From the material below, please set down exactly the lines starting with the one with "Expand Free Trial Details" and going on through the one with "You are a computer-use", without a single picture.
GIVEN INFORMATION section start
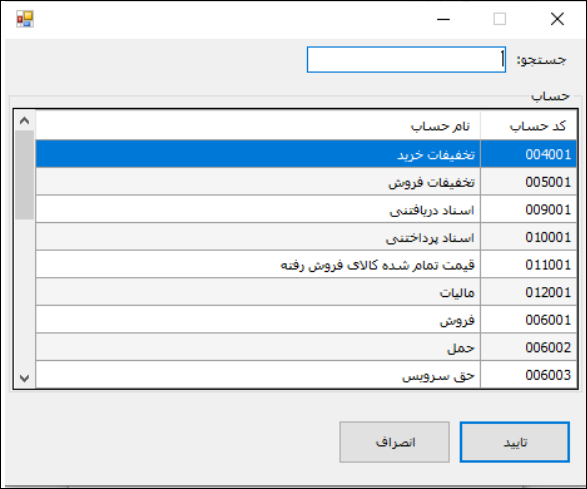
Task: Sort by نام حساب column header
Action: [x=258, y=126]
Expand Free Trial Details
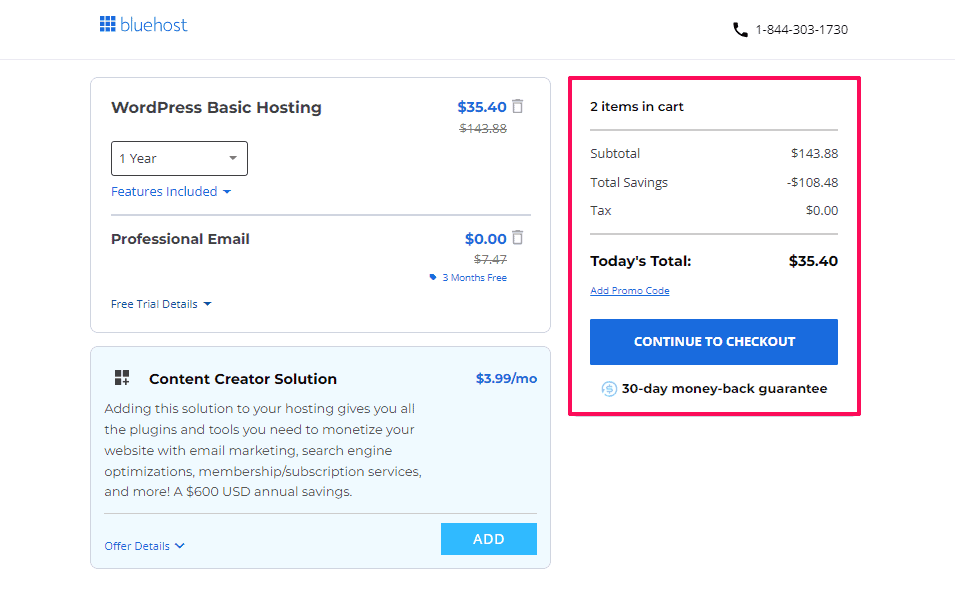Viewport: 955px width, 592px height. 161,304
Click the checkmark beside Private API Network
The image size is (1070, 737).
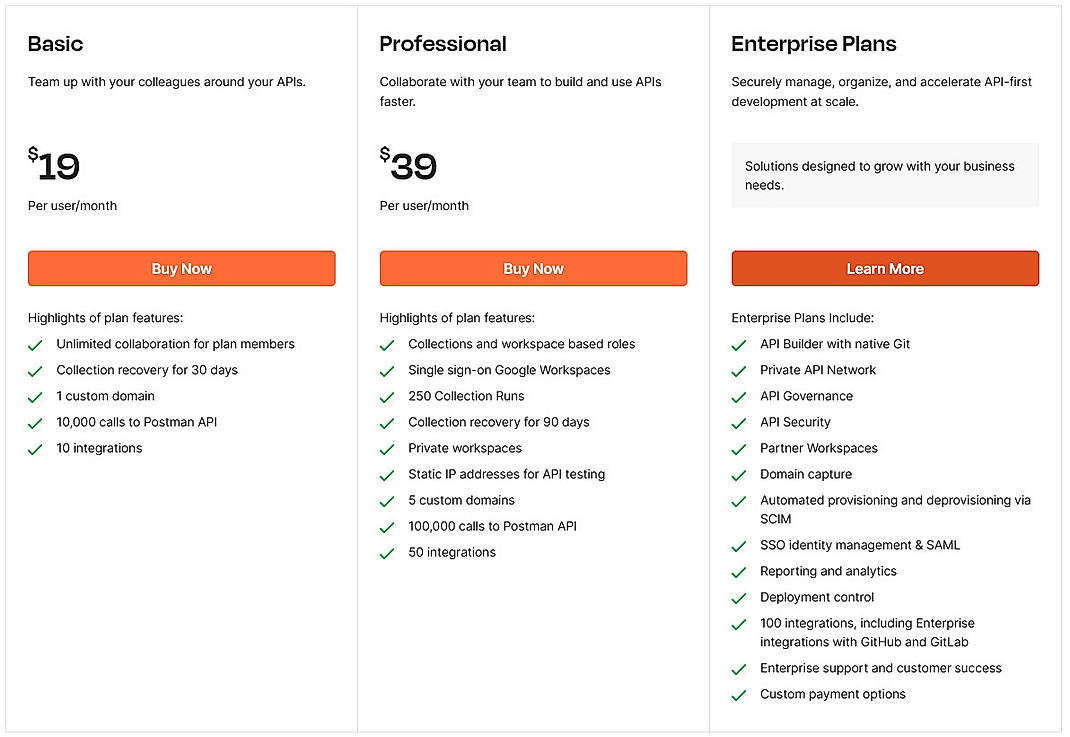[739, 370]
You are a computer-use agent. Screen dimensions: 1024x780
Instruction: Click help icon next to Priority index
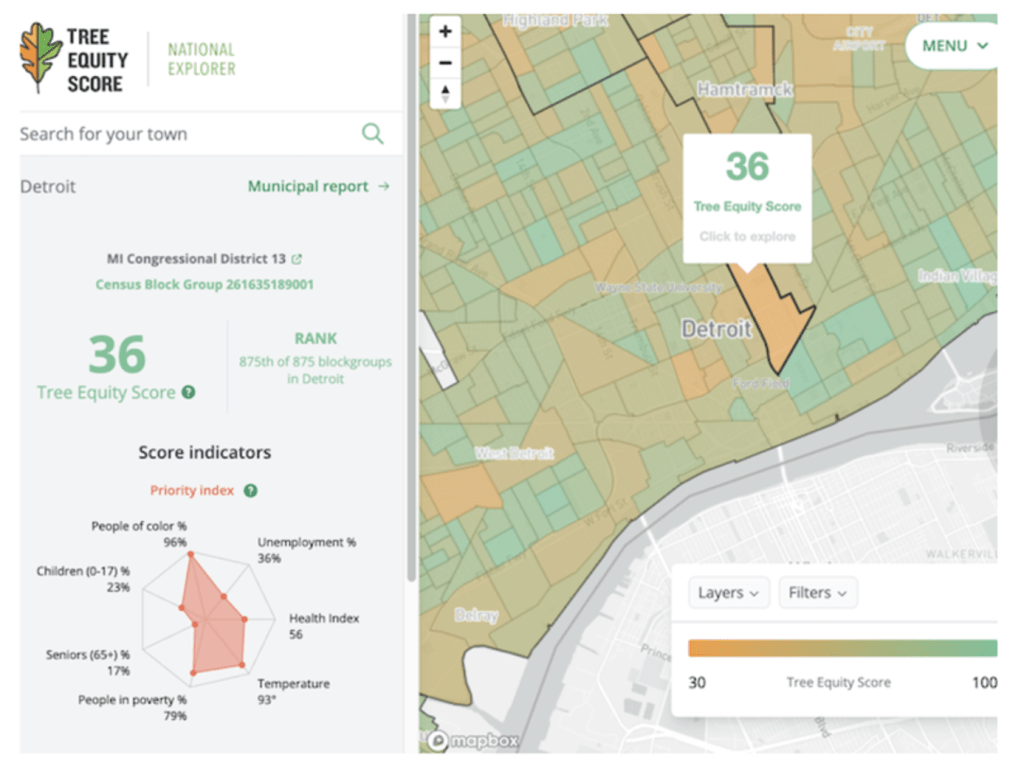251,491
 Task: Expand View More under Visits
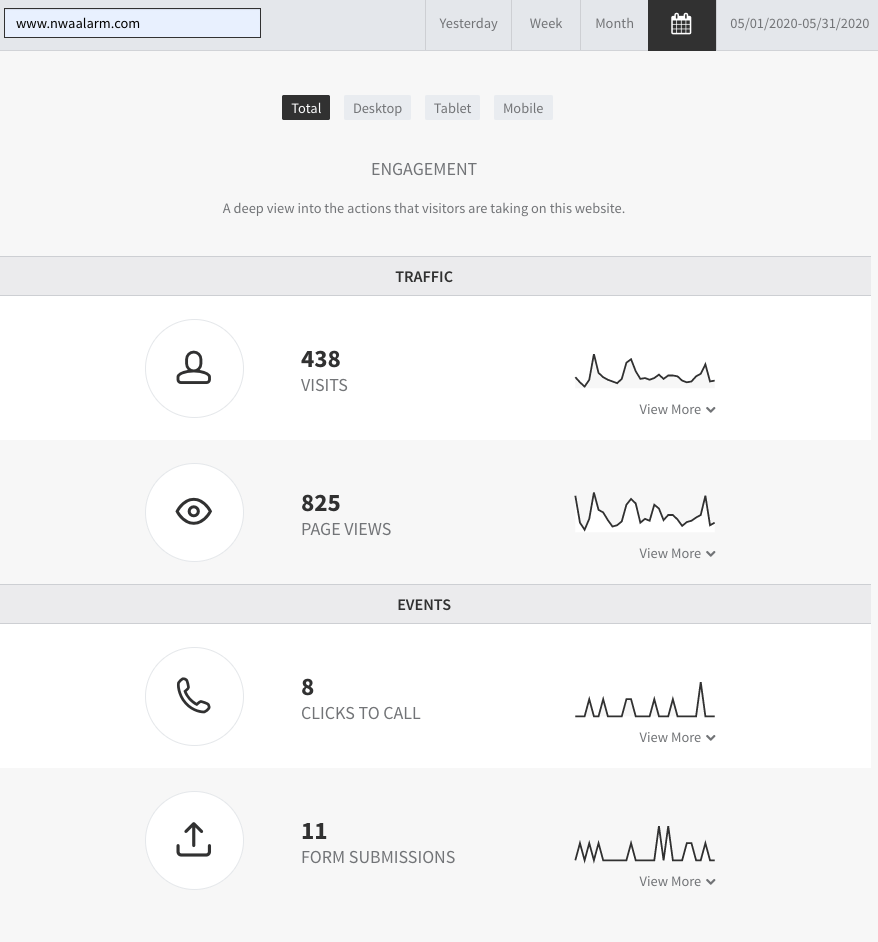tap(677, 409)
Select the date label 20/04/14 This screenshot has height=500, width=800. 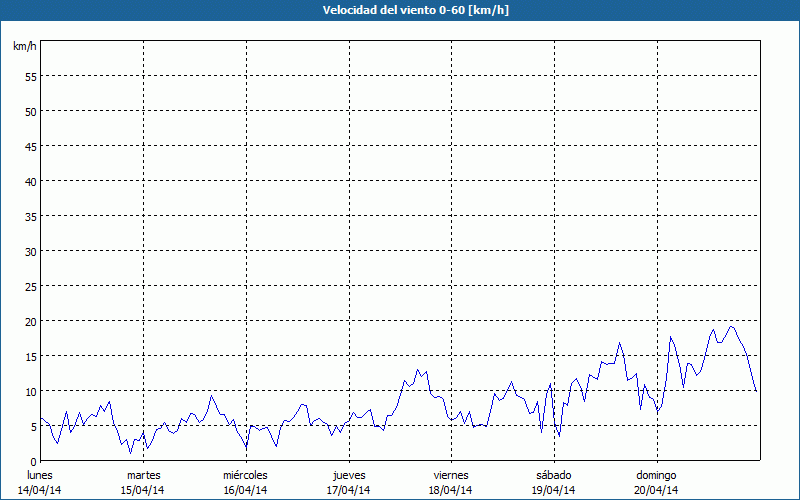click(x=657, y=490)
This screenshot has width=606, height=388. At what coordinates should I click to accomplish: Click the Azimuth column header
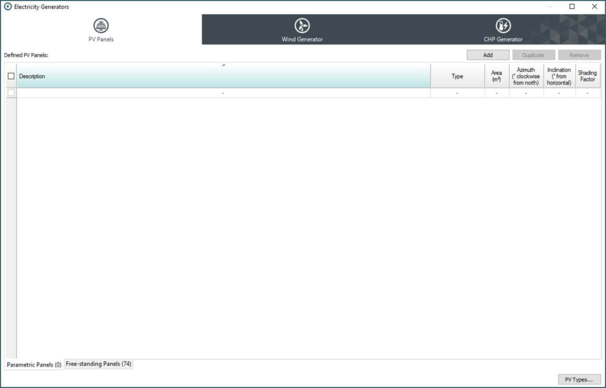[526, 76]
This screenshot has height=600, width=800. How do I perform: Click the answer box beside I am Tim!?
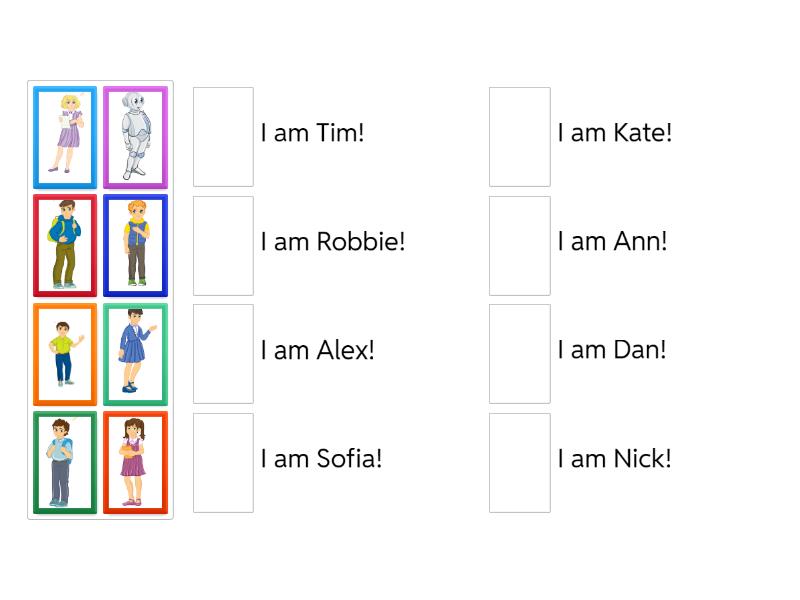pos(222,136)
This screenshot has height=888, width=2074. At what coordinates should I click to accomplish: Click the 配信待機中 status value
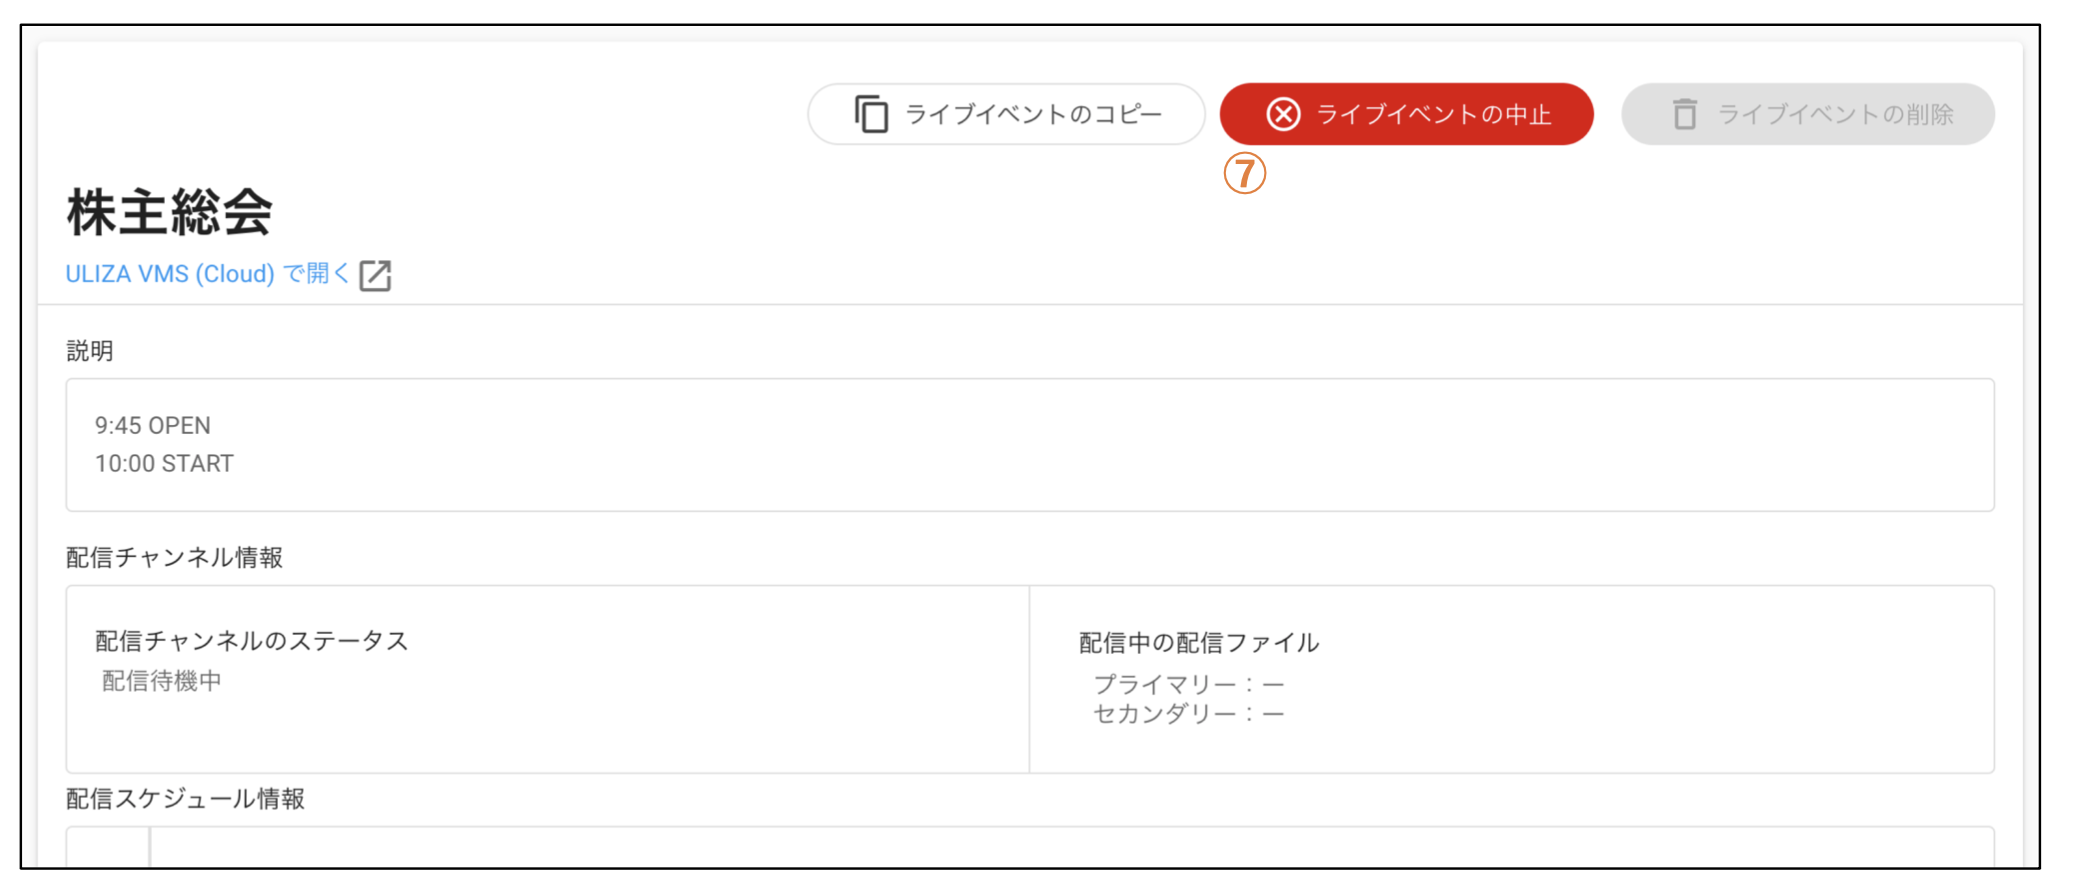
GIVEN INFORMATION section end
▸ **OUTPUT OF THE EXERCISE**:
Expand Free Trial Details
Viewport: 955px width, 592px height. 161,304
Click the checkmark beside Private API Network
The image size is (1070, 737).
[739, 370]
You are a computer-use agent. Screen dimensions: 1024x780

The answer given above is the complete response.